Vor drei Jahren verständigten sich die Innenminister des Bundes und der Länder auf eine grundlegende Modernisierung des Informationsmanagements der deutschen Polizei. Zur Umsetzung der “Saarbrücker Agenda” initialisierte das Bundesministerium des Inneren, für Bau und Heimat (BMI) das Programm “Polizei 2020”.

Damit soll die zersplitterte IT-Landschaft der Sicherheitsbehörden, die von Eigenentwicklungen, Sonderlösungen, Schnittstellen, unterschiedlichen Dateiformaten und Erhebungsregeln geprägt ist, neu geordnet und vereinheitlicht werden.

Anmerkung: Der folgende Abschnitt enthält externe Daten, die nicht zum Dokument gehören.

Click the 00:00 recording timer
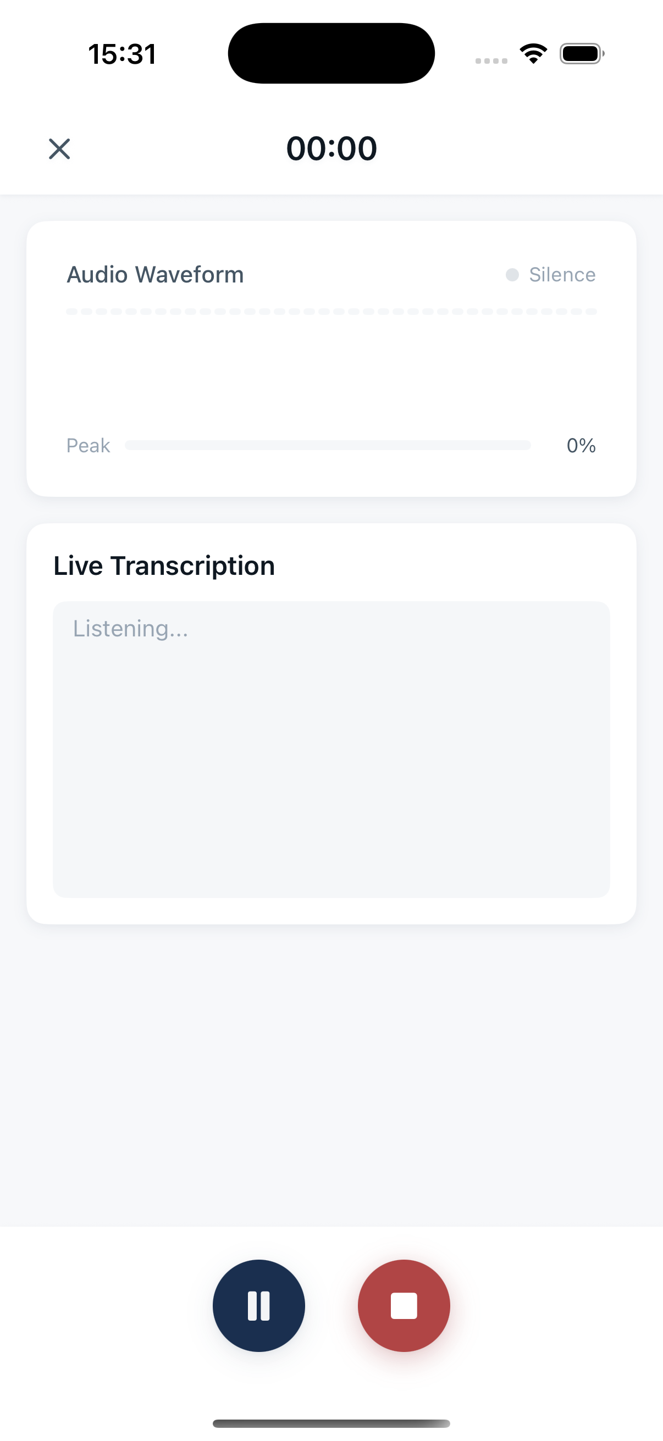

Die drei Kernziele sind die Verbesserung der Verfügbarkeit polizeilicher Informationen, die Erhöhung der Wirtschaftlichkeit und die Erfüllung der verfassungsrechtlichen Anforderungen des Datenschutzes.

Im Ergebnis sollen die Sicherheitskräfte jederzeit und überall Zugriff auf die Informationen haben, die sie benötigen, um ihre Aufgaben zu erfüllen. Zugleich soll das Verbundsystem helfen, kriminelle Muster früher und besser zu erkennen und damit schnellere Fahndungserfolge zu erzielen. Die Zauberworte lauten: “gemeinsames Datenhaus” und “smarter Datenzugriff”.

Zieljahr 2020 nicht zu halten

Der Leiter der Programmleitung im Bundeskriminalamt (BKA), Holger Gadorosi, sieht das Projekt insgesamt auf einem guten Weg. Wer allerdings annimmt, das Programm werde im Jahr 2020 die Ziellinie erreichen, wie es der Programmname suggeriert, wird enttäuscht werden. Vor dem Hintergrund der Komplexität und der geplanten phasenweisen Transformation der Bestandssysteme war ohnehin eine Laufzeit des Projektes von nur drei Jahren völlig unrealistisch.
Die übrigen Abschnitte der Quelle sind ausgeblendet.